Step 5: Relative Valuation
Select 4-6 peers. Peer map and adjustment rules in references/relative_valuation.md.
PEERS = ["MSFT", "ORCL", "CRM", "NOW", "SAP", "WDAY"] # pick by industry
multiples = {}
for p in PEERS:
pi = yf.Ticker(p).info
multiples[p] = {
"pe_fwd": pi.get("forwardPE"),
"ev_rev": pi.get("enterpriseToRevenue"),
"ev_ebitda": pi.get("enterpriseToEbitda"),
"ps": pi.get("priceToSalesTrailing12Months"),
}
med_pe = np.nanmedian([v["pe_fwd"] for v in multiples.values()])
med_ev_rev = np.nanmedian([v["ev_rev"] for v in multiples.values()])
med_ev_eb = np.nanmedian([v["ev_ebitda"] for v in multiples.values()])
eps_ttm = float(income_q.loc["Diluted EPS"].iloc[:4].sum())
rev_ttm = float(income_q.loc["Total Revenue"].iloc[:4].sum())
ebitda_ttm = float(income_q.loc["EBIT"].iloc[:4].sum()) + float(cashflow_q.loc["Depreciation And Amortization"].iloc[:4].sum())
net_debt = total_debt - cash
implied_pe = med_pe * eps_ttm
implied_ev_rev = (med_ev_rev * rev_ttm - net_debt) / shares_out
implied_ev_ebit = (med_ev_eb * ebitda_ttm - net_debt) / shares_out
implied_price_rel = np.nanmedian([implied_pe, implied_ev_rev, implied_ev_ebit])
Adjust peer median ±10-30% if target's growth or margin profile diverges materially. Always state the adjustment and reason. Rule of 40 anchor for SaaS in references/relative_valuation.md.
Step 6: SOTP (multi-segment only)
Skip unless the 10-K reports 2+ operating segments with distinct economics. yfinance does NOT expose segment data — user must supply or parse from filings.
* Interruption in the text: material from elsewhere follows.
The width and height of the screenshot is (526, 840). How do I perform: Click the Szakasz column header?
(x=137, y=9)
Full methodology in references/sotp.md:
- Identify segments + pure-play peer for each
- Apply peer median EV/EBITDA (or EV/Rev for growth segments)
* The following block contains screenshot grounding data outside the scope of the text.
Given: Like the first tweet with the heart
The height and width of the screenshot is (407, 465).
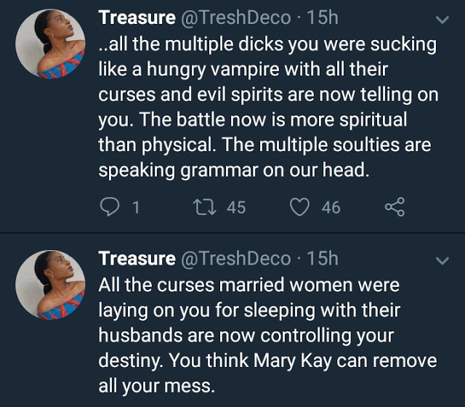Looking at the screenshot, I should 299,207.
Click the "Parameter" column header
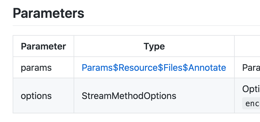The image size is (260, 122). pyautogui.click(x=43, y=46)
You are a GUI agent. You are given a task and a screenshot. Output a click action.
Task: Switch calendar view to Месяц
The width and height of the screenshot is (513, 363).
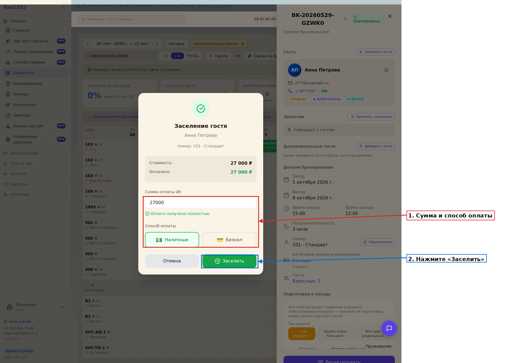pyautogui.click(x=193, y=56)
- Subtract unallocated corporate costs (cap 2-5% of revenue if unknown)
- Subtract net debt, minority interest; divide by shares
SOTP discount = (SOTP price − market price) / SOTP price. Flag if >20% (conglomerate discount).
Step 7: Triangulate, Sensitivity, Scenarios
# Blended implied price
if sotp_price is None:
blended = 0.5*implied_price_dcf + 0.5*implied_price_rel
else:
blended = 0.4*implied_price_dcf + 0.3*implied_price_rel + 0.3*sotp_price
# 5x5 sensitivity grid
wacc_grid = [wacc + dx for dx in (-0.01, -0.005, 0, 0.005, 0.01)]
g_grid = [0.015, 0.020, 0.025, 0.030, 0.035]
sens = {}
for w in wacc_grid:
for g in g_grid:
tv = fcff[-1]*(1+g)/(w-g)
pv = sum(f/(1+w)**(i+1) for i,f in enumerate(fcff)) + tv/(1+w)**5
sens[(w,g)] = (pv + cash - total_debt) / shares_out
Also produce Bull / Base / Bear: shift revenue growth ±300bps, EBIT margin ±200bps, WACC ∓100bps, terminal g 3.0% / 2.5% / 1.5%.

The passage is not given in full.